Overcommitment Ratio
⚠️ This feature is still experimental. Please use it with caution.
TOC
Understanding the Overcommitment Ratio in Hami vGPU
Hami supports configuring a global overcommitment ratio for both vGPU compute cores and memory. The purpose of vGPU overcommitment is to improve GPU utilization, not to increase resource allocation for individual tasks. The mechanism of vGPU overcommitment is only logical in hami-scheduler.
Key Concepts
- NVIDIA Device Core Scaling: Overcommitment ratio applied to GPU compute cores.
- NVIDIA Device Memory Scaling: Overcommitment ratio applied to GPU memory.
Core Capabilities
- Enable higher GPU utilization, allowing more workloads to share a single GPU card.
Configuring the Overcommitment Ratio
- Go to Administrator → Marketplace → Cluster Plugin.
- Switch to the target cluster.
- Update the parameters NVIDIA Device Core Scaling and NVIDIA Device Memory Scaling when deploying or upgrading the Alauda Build of Hami cluster plugin.
Notes
-
vGPU Core Overcommitment
- When the overcommitment ratio for GPU cores is greater than 1, multiple workloads may request more than 100% of the GPU compute capacity.
- If all workloads run at full load, they share the physical GPU compute equally (up to their requested share).
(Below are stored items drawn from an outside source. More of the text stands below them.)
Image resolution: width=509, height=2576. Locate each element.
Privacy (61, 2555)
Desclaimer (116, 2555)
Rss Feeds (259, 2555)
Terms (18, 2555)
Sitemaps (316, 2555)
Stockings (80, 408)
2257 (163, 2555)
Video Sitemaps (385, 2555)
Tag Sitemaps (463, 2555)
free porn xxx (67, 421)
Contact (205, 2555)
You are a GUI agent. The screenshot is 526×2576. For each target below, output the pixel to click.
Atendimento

As a result, each workload may run slower compared to using a dedicated GPU.
- If some workloads are idle, active workloads can utilize the freed capacity.
Example:
- Core overcommitment ratio = 2 → one GPU card provides a logical 200% of allocatable cores.
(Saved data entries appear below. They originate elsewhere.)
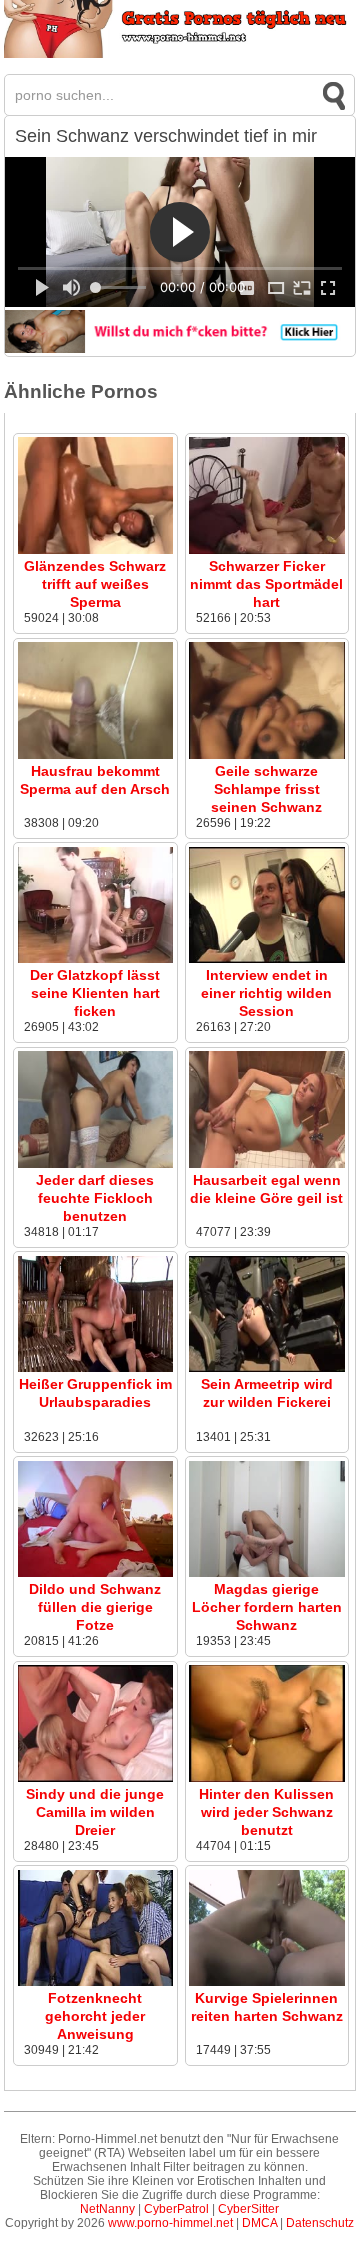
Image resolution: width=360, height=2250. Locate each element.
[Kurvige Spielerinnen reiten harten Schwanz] (266, 1982)
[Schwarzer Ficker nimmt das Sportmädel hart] (266, 550)
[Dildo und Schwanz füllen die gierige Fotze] (95, 1573)
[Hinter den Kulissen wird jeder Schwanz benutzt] (266, 1778)
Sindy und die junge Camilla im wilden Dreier (95, 1812)
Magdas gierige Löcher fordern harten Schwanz (267, 1607)
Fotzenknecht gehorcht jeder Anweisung (95, 2016)
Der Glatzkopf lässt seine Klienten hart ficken (95, 993)
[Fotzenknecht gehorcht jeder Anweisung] (95, 1982)
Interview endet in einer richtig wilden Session (266, 993)
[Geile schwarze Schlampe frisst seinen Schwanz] (266, 755)
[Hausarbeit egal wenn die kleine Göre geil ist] (266, 1164)
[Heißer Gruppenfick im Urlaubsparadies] (95, 1368)
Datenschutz (320, 2223)
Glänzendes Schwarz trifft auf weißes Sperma (95, 584)
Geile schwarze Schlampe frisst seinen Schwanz (266, 789)
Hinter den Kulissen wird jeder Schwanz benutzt (266, 1812)
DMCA (259, 2223)
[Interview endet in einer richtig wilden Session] (266, 959)
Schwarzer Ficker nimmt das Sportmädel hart (266, 584)
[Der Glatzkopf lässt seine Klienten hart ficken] (95, 959)
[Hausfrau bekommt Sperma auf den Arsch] (95, 755)
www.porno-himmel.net (170, 2223)
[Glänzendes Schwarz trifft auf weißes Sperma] (95, 550)
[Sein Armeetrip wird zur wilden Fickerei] (266, 1368)
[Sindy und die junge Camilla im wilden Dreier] (95, 1778)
- Four pods request: Pod A = 80%, Pod B = 60%, Pod C = 40%, Pod D = 20%.
- Scenarios:
- If all pods are busy, Pod D receives its requested 20%, while Pods A–C compete for the remaining 80% (≈26.7% each).
- If only Pod A is active, it can utilize up to 80% of the cores.
-
vGPU Memory Overcommitment
- When memory overcommitment is enabled, workloads may collectively request more than the physical GPU memory capacity.
- If total requests exceed available memory and all pods attempt to use their full allocation, some workloads may encounter
CUDA out of memoryerrors. - Use memory overcommitment with caution, as it can directly lead to application failures.
-
Scope
- The overcommitment ratio described here applies only to NVIDIA GPUs.